**Required action**
When you reproduce the listing below, keep every entry exactly as written.

----

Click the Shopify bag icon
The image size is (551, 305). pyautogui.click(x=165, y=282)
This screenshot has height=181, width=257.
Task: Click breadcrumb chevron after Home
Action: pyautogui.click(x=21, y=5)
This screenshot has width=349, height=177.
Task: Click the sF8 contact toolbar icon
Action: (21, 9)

----

**Output of the task**
Click the Shopify bag icon
The image size is (551, 305). pyautogui.click(x=165, y=282)
This screenshot has height=181, width=257.
Task: Click breadcrumb chevron after Home
Action: pyautogui.click(x=21, y=5)
This screenshot has width=349, height=177.
Task: Click the sF8 contact toolbar icon
Action: (21, 9)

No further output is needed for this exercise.